The National Statistics Institute said preliminary estimates show the jobless rate in the second quarter dropped to 16.4% from a record 17.7% in the first quarter. A revised and final estimate is due later this month.

The agency did not provide reasons for the fall but the summer vacation season often brings more job openings. The biggest drop among regions was in the Algarve, one of Europe's top holiday destinations, where the fall was 3.6 percentage points.

Portugal has been in recession for the last 10 quarters in a row. It needed a €78 billion rescue in 2011 after a decade of weak growth and mounting debts pushed it close to bankruptcy.

The drop in the jobless rate was welcome news for Portugal's coalition government, which almost collapsed last month when the finance minister and foreign minister both resigned in the space of 48 hours. The two coalition partners patched up their differences with a reshuffle but tensions remain.
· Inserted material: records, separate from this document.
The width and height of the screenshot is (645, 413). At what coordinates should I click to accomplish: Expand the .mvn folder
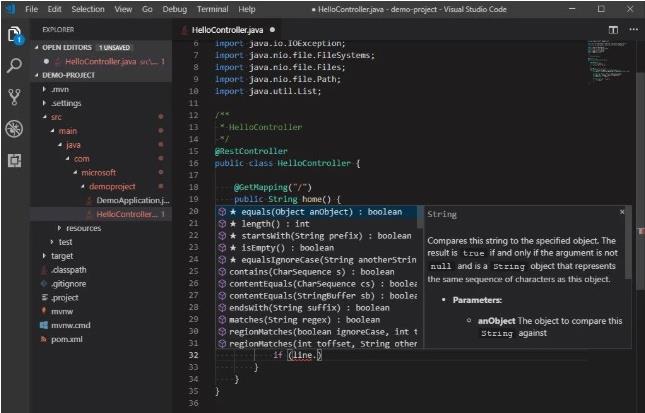[60, 89]
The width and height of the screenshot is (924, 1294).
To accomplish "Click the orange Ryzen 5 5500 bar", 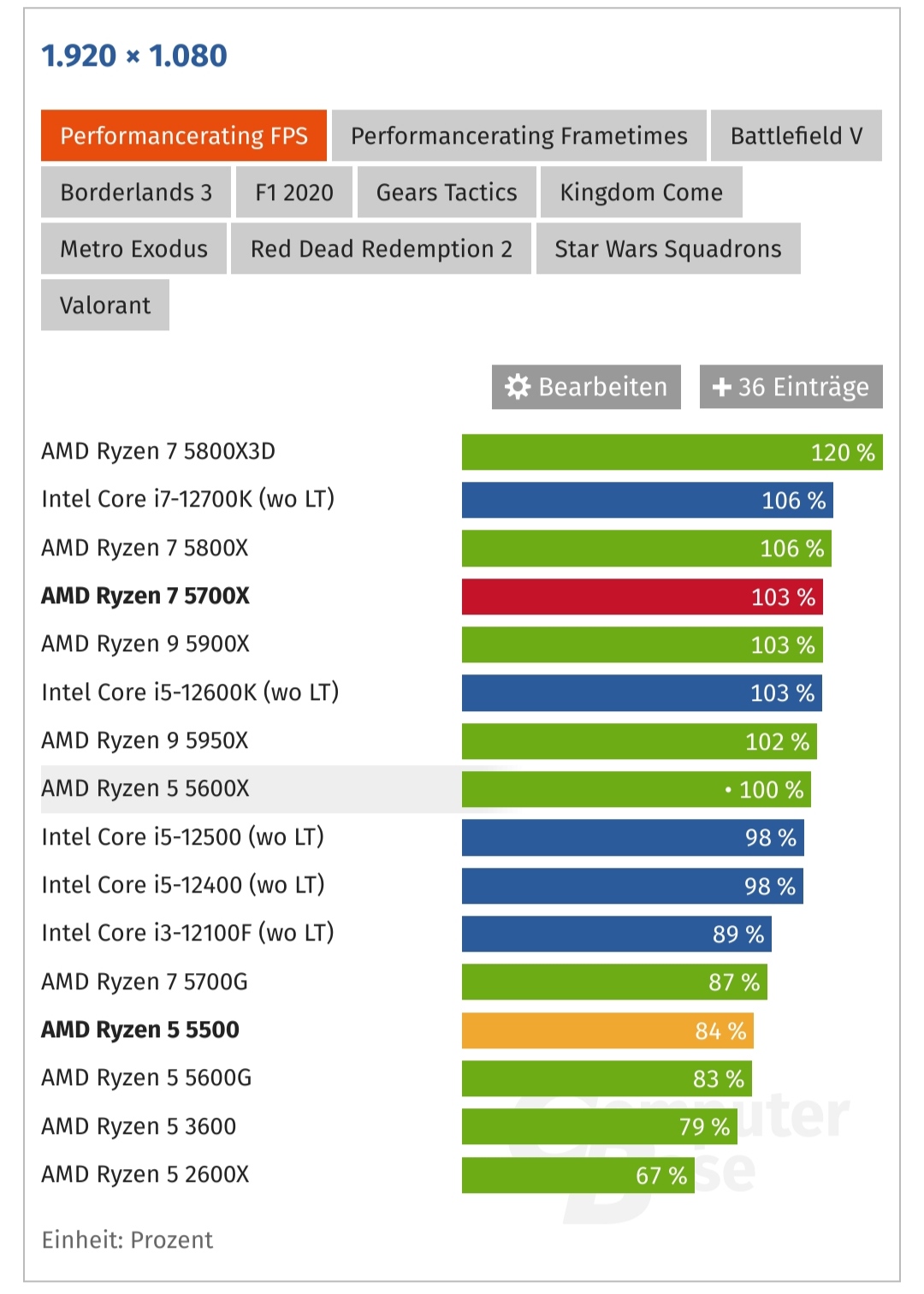I will (607, 1030).
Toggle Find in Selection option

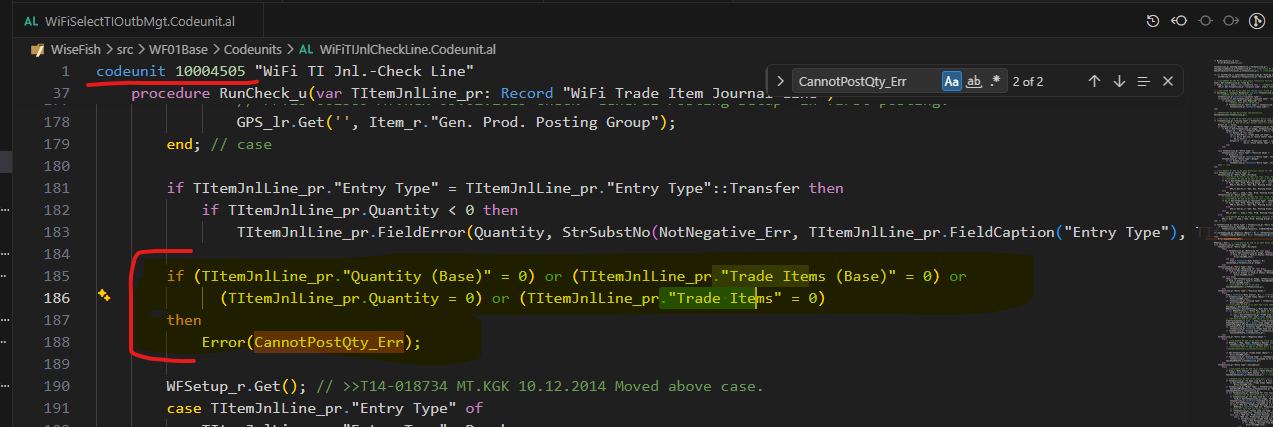click(x=1142, y=81)

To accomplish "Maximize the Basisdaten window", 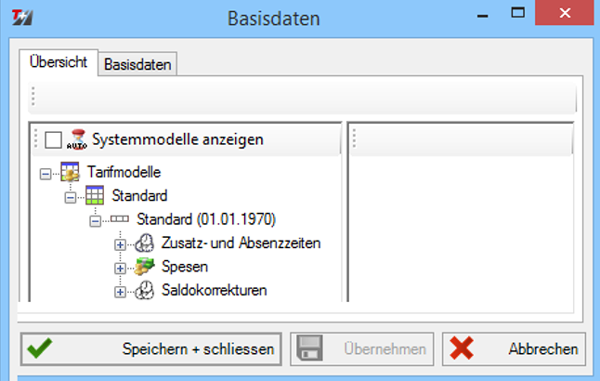I will point(518,13).
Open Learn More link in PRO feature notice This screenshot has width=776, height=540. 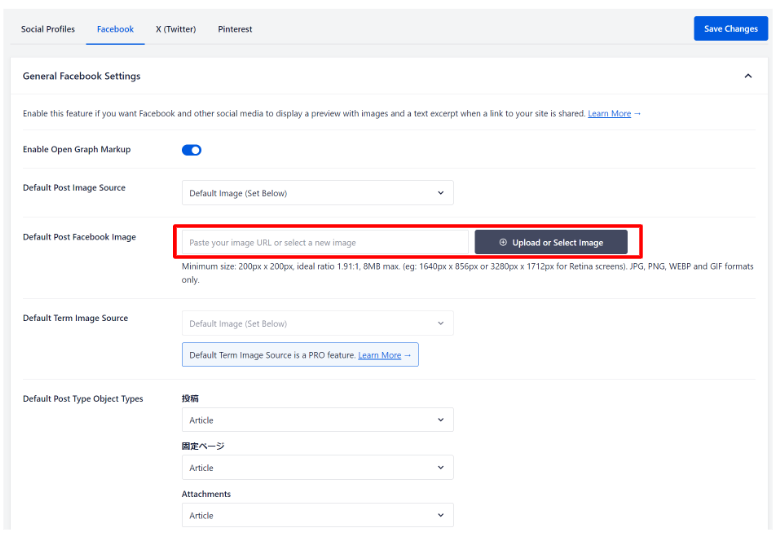pos(379,355)
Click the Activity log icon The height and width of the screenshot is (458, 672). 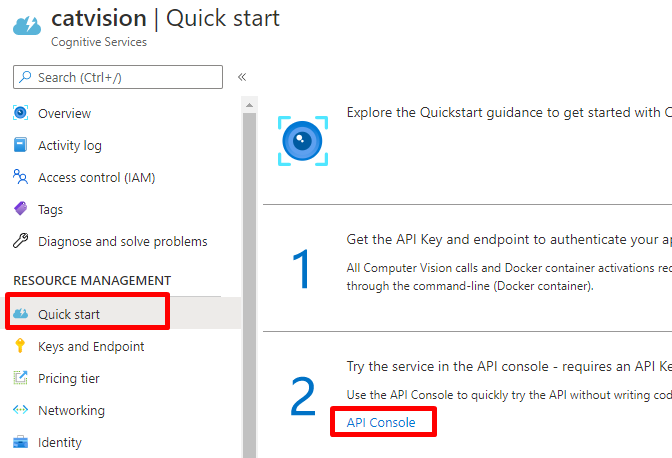click(20, 145)
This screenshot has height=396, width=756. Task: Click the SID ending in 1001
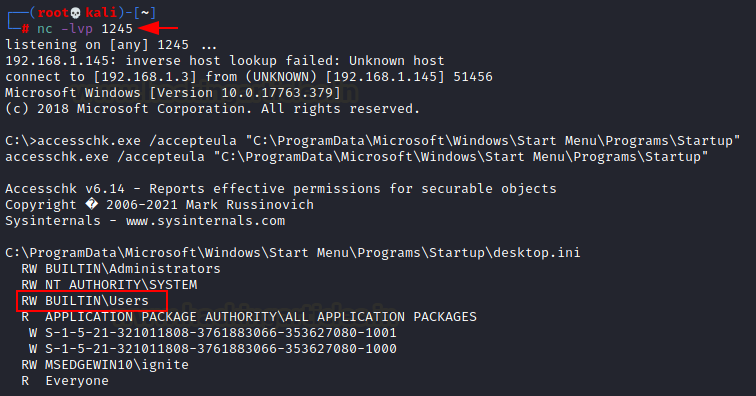[221, 333]
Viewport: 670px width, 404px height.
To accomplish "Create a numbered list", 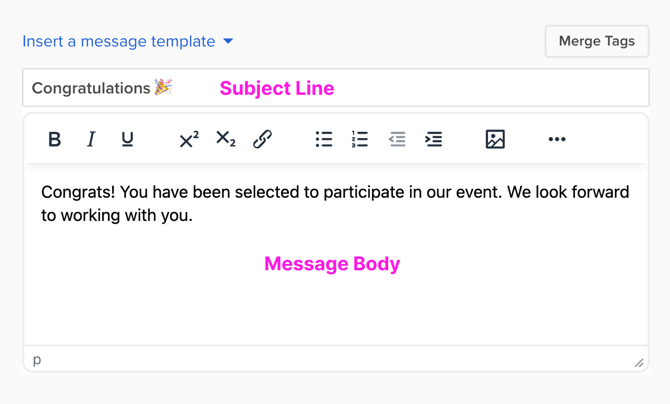I will tap(360, 140).
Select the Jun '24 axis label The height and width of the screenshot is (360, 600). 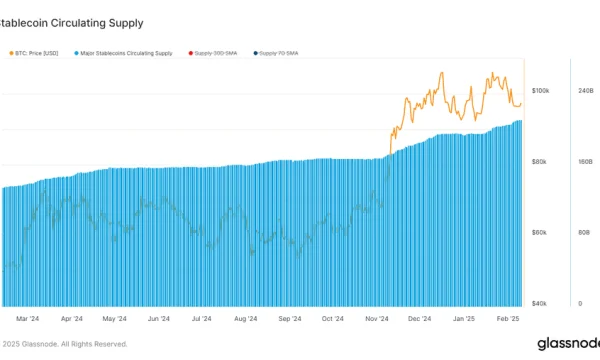159,319
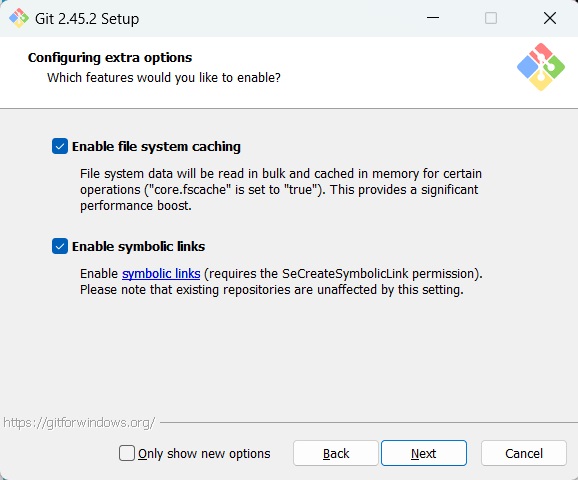Close the Git 2.45.2 Setup window

point(550,18)
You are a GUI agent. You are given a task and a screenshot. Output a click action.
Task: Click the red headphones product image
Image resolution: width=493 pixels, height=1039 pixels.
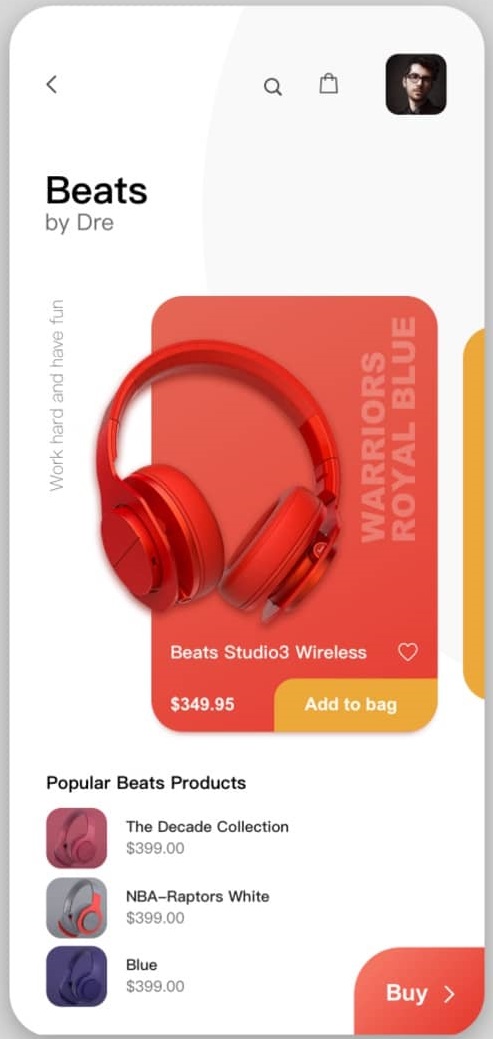pos(219,480)
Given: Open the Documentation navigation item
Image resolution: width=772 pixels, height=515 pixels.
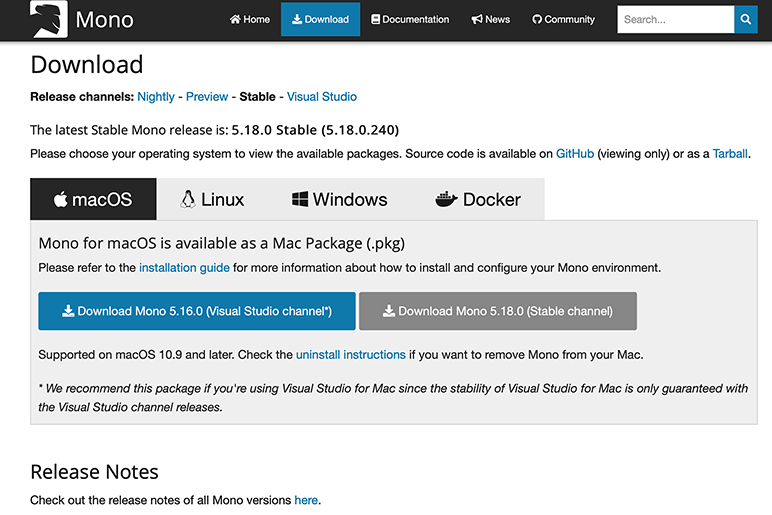Looking at the screenshot, I should click(x=410, y=19).
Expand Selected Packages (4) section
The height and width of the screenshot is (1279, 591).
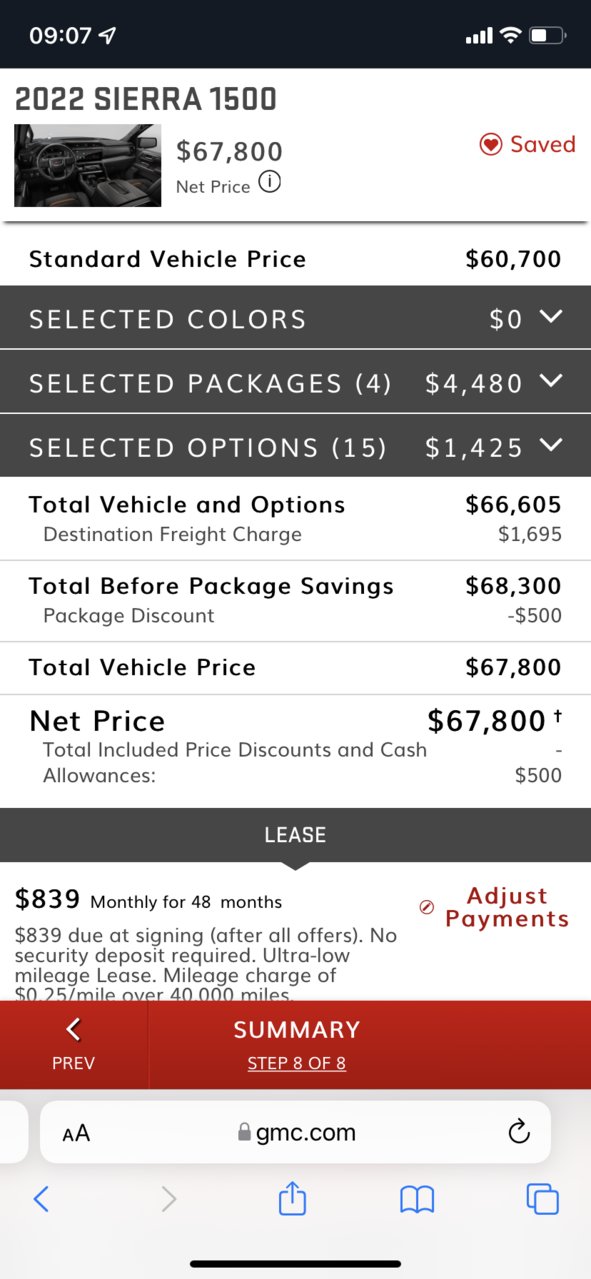tap(295, 382)
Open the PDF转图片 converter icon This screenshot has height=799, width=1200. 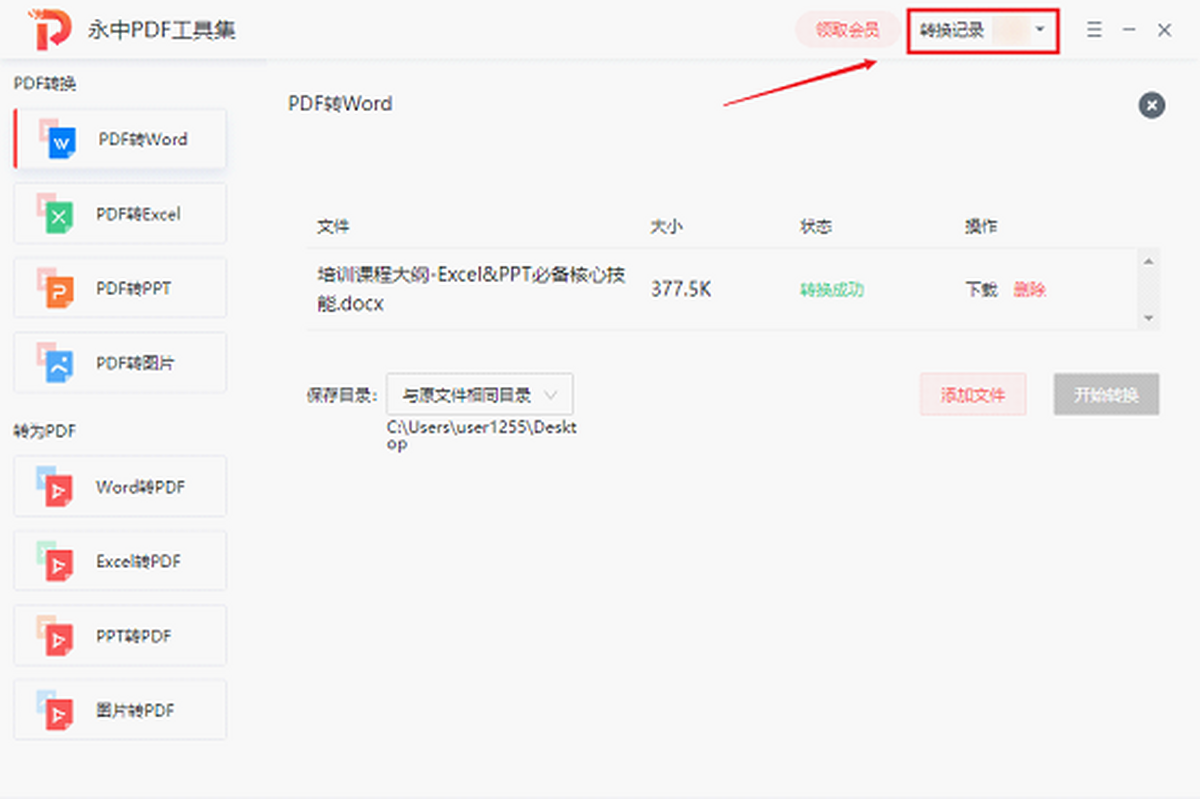tap(57, 363)
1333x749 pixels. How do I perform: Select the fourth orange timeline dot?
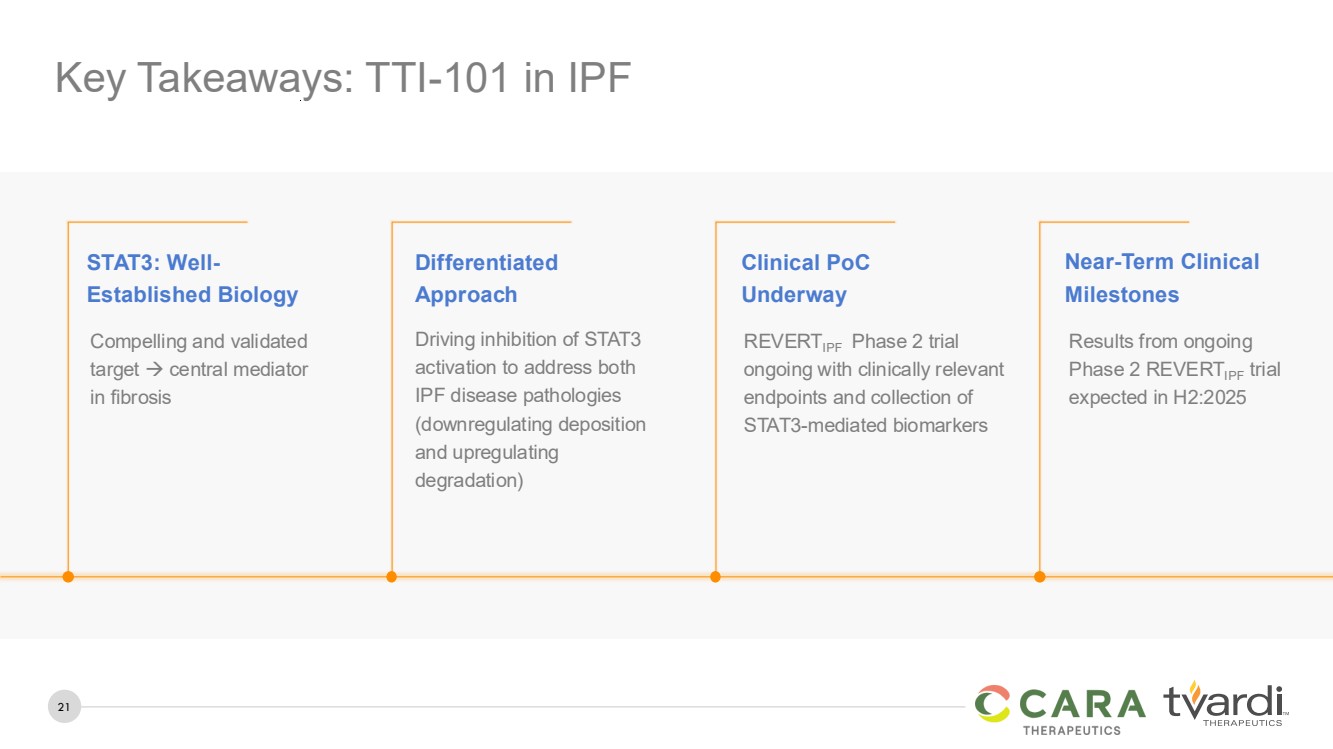pyautogui.click(x=1039, y=576)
The two ministers quit in a disagreement over austerity measures which are being enacted in return for the bailout and which many blame for worsening the recession. The government expects the economy to shrink 2.3% this year after a 3.2% contraction in 2012.

However, the jobs improvement came on the same day that another member of the government's financial team quit amid an ongoing scandal over derivatives contracts signed by state companies in recent years.

The contracts, designed to hedge against interest rates rises on loans, proved costly after interest rates fell, forcing state companies to pay out hundreds of millions of euros to international banks and worsening the country's debt problems. The derivatives contracts were not illegal, but opposition parties say they were ruinous.

Secretary of state for the treasury Joaquim Pais Jorge, who started work just over a month ago and reports to new finance minister Maria Luis Albuquerque, announced his resignation after media reports said the foreign bank where he was a Lisbon branch director tried to sell the contracts to a previous government, in 2005.

Though Pais Jorge has said he was nOt directly involved in the effort to sell derivatives, he has been caught up in public anger at financial dealings seen as one of the causes of the crisis.

Pais Jorge did not admit to any wrongdoing in his resignation letter. He said recent media attention had been "intolerable," claiming his words had been distorted, and complained about a political campaign against him.

Albuquerque, the finance minister, has also been questioned by a parliamentary inquiry about her role in obtaining the hedging contracts in her previous job as financial director at state rail infrastructure company Refer.